A pesar de su edad, de la cabeza casi completamente calva, los anteojos de cristales gruesos y la barba cana, Don Fermín mantiene un espíritu vigoroso, el vigor que pueden entregar solamente años ininterrumpidos de trabajo dedicado y una vida esforzada, pero tranquila. En todas las conversaciones que mantenemos muestra una memoria formidable, recordando detalles de sus aventuras de juventud, cuando recorría solo las ferias comprando y vendiendo por los arrabales de la capital, o anécdotas vividas con otros vecinos que ahora esperan a Don Fermín en otra parte. Repasando el anecdotario estábamos, cuando apareció uno de los nuevos clientes, uno que había bajado de los panales. Era joven y estaba levemente borracho, venía con una botella de pepsicola a medio vaciar.

- Hola, sabe, le compré esta bebida en la tarde y me salió desvanecida, me la cambia. Tenía bonitos modales de joven insolente.

- Claro hijo, déjame sacar una del refrigerador. Don Fermín, ahí sentado en el mismo piso de hace décadas, detrás de las vitrinas llenas de confites que achicaban el mesón, no estaba para problemas con niños ebrios. Sabes, no me quedan de esas bebidas, ¿puede ser de otra marca?.

- No, tiene que ser Coca-Cola, es la única que me sirve. No ve que estamos tomando piscola.

- ¿Y cuántas se tomaron con la mitad de la bebida desvanecida?

- Ninguna, no ve que no alcanzamos a tomarlas, nos servimos cuatro y ahí vimos que estaba mala. Usted me tiene que cambiar la bebida, quiero esta y no otra. Usted me vendió un producto malo y tiene que cambiármelo. La ley del consumidor lo dice.

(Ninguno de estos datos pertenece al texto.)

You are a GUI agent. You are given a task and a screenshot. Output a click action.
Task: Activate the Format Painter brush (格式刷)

- Ah, un abogado, que interesante. ¿En que año vas? Mi hijo estudió leyes también. Estudió derecho en realidad, tú debes estudiar leyes.

- En quinto.

- A ver, tinterillo, préstame tú botella. Veamos si está desvanecida como dices. Con inusitada presteza, don Fermín le arrebató al joven su media botella de bebida. Sacó, de abajo del mesón, un vaso grande, de esos potrillos en que sirven mote con huesillo, con un concho de agua turbia. Del refrigerador tomó tres cubos de hielo y los metió en el vaso. Abrió la gaseosa y lo llenó. Mientras el líquido caía y se escurría entre los hielos, el carbonato de sodio se liberó explosivamente. Una hermosa capa de espuma acaramelada subió hasta desbordarse por uno de los lados del vaso. El muchacho presenciaba esto con la cara llena de vergüenza. Me paré a sus espaldas, encerrándolo contra el mesón. Don Fermín tomó tres tragos largos del vaso y exhaló ruidosamente.

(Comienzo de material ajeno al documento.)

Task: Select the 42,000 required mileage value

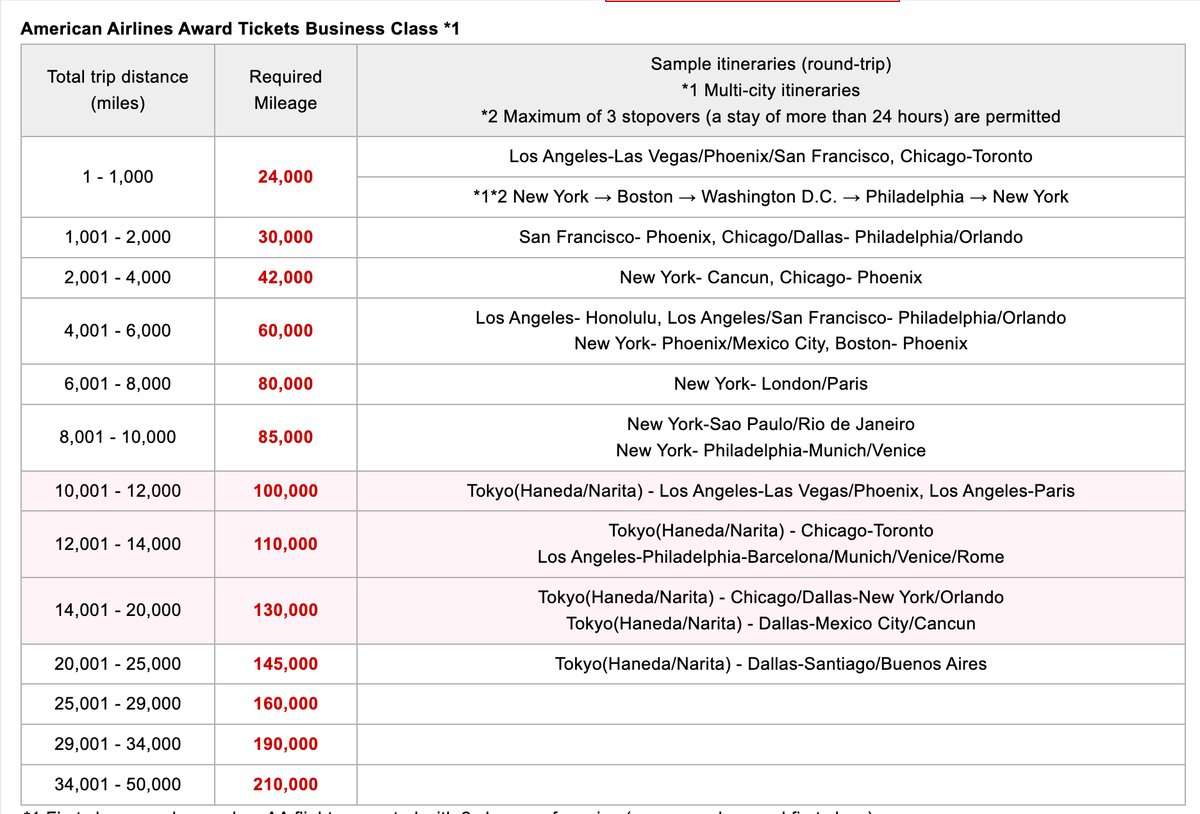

- Aaaaaaaaah! No veo que esté desvanecida. Mira, pruébala. Mientras atrincaba al chiquillo, estiró apenas la mano y afirmó el vaso. Con un ademán lento, tomó un traguito.

- No seas tímido, tómatela toda, si es tuya. Tras la exhortación, se tomó lo que quedaba al seco. Hizo un intento por retirarse, pero Don Fermín afirmó su antebrazo, apretándolo contra el tablón con su enorme y gruesa mano de descendiente vasco. Espérame un poco, te voy a dar algo. No pongas cara de asustado, si no te voy a hacer nada. Se agachó tras el mesón y salió con un jarrito de agua en la mano derecha. Llenó el potrillo hasta la mitad y se sacó la placa. Recordé que en ese vaso guardaba la plancha de dientes postizos a la hora de la siesta, que cuando chicos jugábamos a robar. Terminaba siempre persiguiéndonos por la plaza, con la cotona celeste al viento y gritando entre los hoyos de sus encías, a las que les faltaban un par de incisivos, un canino, y la mitad de los molares, que reemplazaba con ese montón de dientes de porcelana e incrustaciones metálicas. La soltó sobre el vaso y se sumergió lentamente, ampliada por efecto del cristal. En la otra mano llevaba la vieja cuchara de lata que usaba para sacar caramelos. La metió hasta el fondo del pastillero y salió llena de dulces, tronquitos de color rojo, verde, amarillo y azul por fuera, y con un dibujo minúsculo al centro de su parte blanca, una bandera chilena, una flor o una pelota. Vació los caramelos en una bolsita de papel, que puso en la mano abierta del niño.

- Toma, llévale esto a tus amigos. Para que acompañen el trago.